Genetic ablation of Bax in neural stem cells and progenitors protects against chronic CORT-induced reduction in adult hippocampal neurogenesis. (a) Experimental timeline: iBax mice were injected with either vehicle or TAM. Six weeks later, mice received vehicle or CORT via drinking water for the remainder of the experiment. Three behavioral groups were tested, vehicle (top line), CORT alone (middle line), and TAM+CORT (bottom line). (b and c) Representative images of BrdU and DCX in the dentate gyrus (scale bars 100 um). (d) While no significant difference in the number of BrdU-positive cells is observed between vehicle- and CORT-treated mice (P>0.05), TAM+CORT treatment increases the number of BrdU-positive cells (P=0.046) (dorsal P=0.064; ventral P=0.027). The majority of BrdU-labeled cells are colabeled with the mature neuronal marker NeuN. The percent of BrdU-labeled cells colabeled with NeuN is the same between all groups in the dorsal dentate gyrus. In the ventral dentate gyrus, a lower percentage of BrdU-positive cells are colabeled with NeuN in CORT-treated mice, compared with those treated with TAM+CORT (P=0.022). (e) CORT treatment decreases the total number of DCX-positive neurons (P=0.005), and there is a trend for a decrease in the number of DCX-positive neurons with tertiary dendrites (P=0.07). TAM+CORT prevents these effects (P=0.002 for total DCX-positive neurons; P=0.002 for DCX-positive neurons with tertiary dendrites).
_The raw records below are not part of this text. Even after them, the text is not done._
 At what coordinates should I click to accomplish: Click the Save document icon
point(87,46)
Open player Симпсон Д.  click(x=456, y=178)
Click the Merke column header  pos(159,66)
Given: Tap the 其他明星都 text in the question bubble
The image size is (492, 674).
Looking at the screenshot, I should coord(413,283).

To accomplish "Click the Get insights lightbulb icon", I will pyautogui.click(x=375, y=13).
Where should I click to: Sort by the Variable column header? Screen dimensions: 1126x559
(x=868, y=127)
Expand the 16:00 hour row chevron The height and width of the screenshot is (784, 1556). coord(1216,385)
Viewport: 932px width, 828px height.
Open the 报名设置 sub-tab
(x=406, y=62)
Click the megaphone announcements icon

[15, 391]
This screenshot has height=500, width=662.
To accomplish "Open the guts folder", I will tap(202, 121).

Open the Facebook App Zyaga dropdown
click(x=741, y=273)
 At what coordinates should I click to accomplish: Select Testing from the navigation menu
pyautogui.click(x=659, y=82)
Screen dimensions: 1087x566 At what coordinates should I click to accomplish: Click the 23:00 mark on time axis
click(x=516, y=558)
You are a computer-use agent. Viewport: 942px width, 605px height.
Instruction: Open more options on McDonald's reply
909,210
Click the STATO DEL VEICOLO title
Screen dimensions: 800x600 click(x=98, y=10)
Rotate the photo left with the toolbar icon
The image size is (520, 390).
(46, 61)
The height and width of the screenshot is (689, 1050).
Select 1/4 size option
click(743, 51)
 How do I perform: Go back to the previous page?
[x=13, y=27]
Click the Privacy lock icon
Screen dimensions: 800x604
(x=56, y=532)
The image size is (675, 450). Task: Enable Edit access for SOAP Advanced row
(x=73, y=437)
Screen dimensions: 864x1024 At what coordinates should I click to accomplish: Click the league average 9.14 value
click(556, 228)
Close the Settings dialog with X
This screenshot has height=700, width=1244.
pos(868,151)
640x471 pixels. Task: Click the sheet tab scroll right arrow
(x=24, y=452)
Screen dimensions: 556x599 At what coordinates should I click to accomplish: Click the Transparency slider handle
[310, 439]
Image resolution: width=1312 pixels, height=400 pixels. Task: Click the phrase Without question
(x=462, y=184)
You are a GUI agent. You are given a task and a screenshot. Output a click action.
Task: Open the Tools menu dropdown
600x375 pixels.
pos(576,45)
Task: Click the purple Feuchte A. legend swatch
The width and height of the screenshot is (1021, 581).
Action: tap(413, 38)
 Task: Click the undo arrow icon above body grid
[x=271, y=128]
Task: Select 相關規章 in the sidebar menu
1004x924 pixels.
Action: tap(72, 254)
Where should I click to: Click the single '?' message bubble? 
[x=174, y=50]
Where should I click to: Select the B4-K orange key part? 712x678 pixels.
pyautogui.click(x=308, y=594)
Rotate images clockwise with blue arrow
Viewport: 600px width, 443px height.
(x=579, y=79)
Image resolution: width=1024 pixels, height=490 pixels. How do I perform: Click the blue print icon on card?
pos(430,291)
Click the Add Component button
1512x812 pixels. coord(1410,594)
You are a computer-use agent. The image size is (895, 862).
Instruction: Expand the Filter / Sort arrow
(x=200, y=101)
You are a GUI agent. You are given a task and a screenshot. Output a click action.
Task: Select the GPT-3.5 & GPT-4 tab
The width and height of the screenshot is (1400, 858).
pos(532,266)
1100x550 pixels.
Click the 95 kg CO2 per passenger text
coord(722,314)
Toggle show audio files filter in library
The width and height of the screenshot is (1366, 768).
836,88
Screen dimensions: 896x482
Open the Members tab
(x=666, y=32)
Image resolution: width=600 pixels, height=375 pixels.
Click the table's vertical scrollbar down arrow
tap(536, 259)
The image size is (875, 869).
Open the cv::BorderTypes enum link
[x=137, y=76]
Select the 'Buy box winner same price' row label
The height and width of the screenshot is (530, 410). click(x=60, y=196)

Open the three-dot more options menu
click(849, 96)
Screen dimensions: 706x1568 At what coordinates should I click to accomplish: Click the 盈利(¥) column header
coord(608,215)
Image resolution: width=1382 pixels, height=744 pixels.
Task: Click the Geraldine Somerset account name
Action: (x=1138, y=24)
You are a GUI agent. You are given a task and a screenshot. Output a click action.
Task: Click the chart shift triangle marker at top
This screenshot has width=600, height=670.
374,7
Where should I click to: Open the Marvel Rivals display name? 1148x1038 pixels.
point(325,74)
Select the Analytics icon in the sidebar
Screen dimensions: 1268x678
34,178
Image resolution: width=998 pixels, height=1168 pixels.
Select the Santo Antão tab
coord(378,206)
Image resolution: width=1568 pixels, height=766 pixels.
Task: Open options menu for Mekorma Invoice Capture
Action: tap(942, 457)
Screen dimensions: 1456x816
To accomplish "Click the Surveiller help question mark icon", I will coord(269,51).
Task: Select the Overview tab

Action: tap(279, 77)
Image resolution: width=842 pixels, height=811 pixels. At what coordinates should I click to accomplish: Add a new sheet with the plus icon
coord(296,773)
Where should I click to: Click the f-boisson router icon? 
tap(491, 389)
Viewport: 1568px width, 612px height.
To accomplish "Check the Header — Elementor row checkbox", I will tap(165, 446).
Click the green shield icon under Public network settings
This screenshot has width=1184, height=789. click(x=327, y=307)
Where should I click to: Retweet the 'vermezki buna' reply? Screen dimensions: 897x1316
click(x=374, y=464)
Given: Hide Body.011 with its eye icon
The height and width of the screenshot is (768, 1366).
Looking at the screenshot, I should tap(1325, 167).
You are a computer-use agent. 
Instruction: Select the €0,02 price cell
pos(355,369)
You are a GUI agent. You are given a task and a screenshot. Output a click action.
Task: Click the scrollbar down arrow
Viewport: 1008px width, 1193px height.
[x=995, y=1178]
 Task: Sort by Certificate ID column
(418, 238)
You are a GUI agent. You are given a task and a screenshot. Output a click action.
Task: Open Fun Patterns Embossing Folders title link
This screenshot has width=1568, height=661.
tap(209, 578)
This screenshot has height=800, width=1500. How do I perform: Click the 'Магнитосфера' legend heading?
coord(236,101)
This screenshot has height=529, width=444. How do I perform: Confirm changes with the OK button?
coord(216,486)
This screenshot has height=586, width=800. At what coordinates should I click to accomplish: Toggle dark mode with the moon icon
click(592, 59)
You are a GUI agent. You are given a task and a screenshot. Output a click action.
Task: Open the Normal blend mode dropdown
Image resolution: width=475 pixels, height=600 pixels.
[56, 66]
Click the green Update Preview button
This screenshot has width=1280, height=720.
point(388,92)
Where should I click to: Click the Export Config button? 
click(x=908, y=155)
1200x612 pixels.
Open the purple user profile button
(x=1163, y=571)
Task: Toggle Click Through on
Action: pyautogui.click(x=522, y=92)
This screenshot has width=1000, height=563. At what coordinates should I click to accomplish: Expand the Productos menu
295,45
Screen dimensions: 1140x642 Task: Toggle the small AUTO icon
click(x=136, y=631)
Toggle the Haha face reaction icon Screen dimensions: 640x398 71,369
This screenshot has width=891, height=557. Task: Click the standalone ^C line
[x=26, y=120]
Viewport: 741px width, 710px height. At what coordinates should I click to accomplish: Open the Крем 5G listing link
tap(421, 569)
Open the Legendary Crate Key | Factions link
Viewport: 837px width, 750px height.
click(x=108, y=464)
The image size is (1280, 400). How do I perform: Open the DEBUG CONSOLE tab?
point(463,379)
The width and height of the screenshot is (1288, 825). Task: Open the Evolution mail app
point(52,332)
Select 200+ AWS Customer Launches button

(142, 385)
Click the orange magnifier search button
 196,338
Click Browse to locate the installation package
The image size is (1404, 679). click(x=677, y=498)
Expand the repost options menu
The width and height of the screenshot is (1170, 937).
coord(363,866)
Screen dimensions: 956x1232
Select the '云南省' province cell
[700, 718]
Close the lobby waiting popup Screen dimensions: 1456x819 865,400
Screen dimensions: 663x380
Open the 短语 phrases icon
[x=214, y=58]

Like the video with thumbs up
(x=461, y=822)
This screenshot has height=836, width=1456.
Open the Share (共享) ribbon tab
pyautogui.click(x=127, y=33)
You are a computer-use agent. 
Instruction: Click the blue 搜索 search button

In the dorsal and ventral subregions, the total number of DCX-positive neurons is decreased by CORT (dorsal P=0.07; ventral P=0.039), and rescued in TAM+CORT-treated mice (dorsal P=0.028; ventral P=0.002); the number of DCX-positive neurons with tertiary dendrites is increased in TAM+CORT-treated mice compared with mice treated with CORT alone (dorsal P=0.013; ventral P=0.001). n=4–7/group in all analyses. All error bars represent SEM. *P<0.05, **P<0.01. BrdU, bromodeoxyuridine; CORT, corticosterone; DCX, doublecortin; NeuN, neuronal nuclei; TAM, Tamoxifen.